When the doctor finished stitching up Stan’s wounds, Crow took him and Zephyr and left New Orleans.  They drove far, far away.  Stan healed and relearn to sleep through the night.

Whispers and visions of murders plagued Crow for years.  With Stan’s help, Crow learned to use the visions to help the law enforcement agents who hunted the killers with only their normal human powers.  Crow scouted out clubs and vampire feeding grounds.  He hoped he would bump up against Fortunatus one night.  While he helped slow vampire feedings, he did not see the vampire who served Manson.

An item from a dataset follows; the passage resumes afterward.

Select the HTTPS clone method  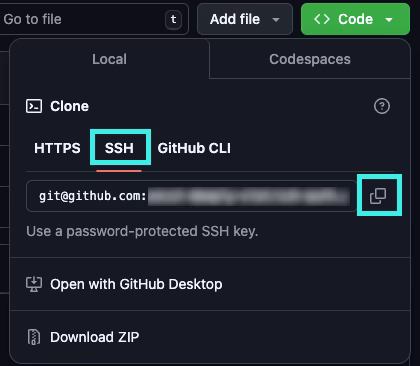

Fifty years had passed since the witch Manson found out his echo existed in the fall of 1959.  Three times he attempted to regain his broken powers and failed.  The echo’s son was ready to find him.  The echo’s son was ready to avenge her, but Manson was silent as the graves he had filled waiting as their terror built.

…Join me, next Friday, for the continuation of the tale…

…Back to the Beginning…

…Last time in When Skies are Gray…

1975

Crow’s shaggy head flew up.  He glanced around the quiet library.  The sounds of flipping of pages, the dull thump of books set back on the shelf, whispers, and the heater filling the large book-lined room with warm air washed over him.  His heart’s steady tempo increased.  He hated driving though Texas.  He hated stopping this close to Dorian, but nothing in the library seemed out of order.  Why the sudden fear?  He brushed aside his ever disheveled hair.  The long sleeves of his turtleneck hid his tattoos, but he could not hide his strange gray and violet eyes.  He could not hide the haunted anger which burned in them.  Only his frail mother, Sophie, ever drove it from him with a rare smile.  A bag sat next to his chair.  Flowers and several books peeked out of the top.  He hoped to tempt one of her smiles with them.

Sophie groaned trapped in a small dark space.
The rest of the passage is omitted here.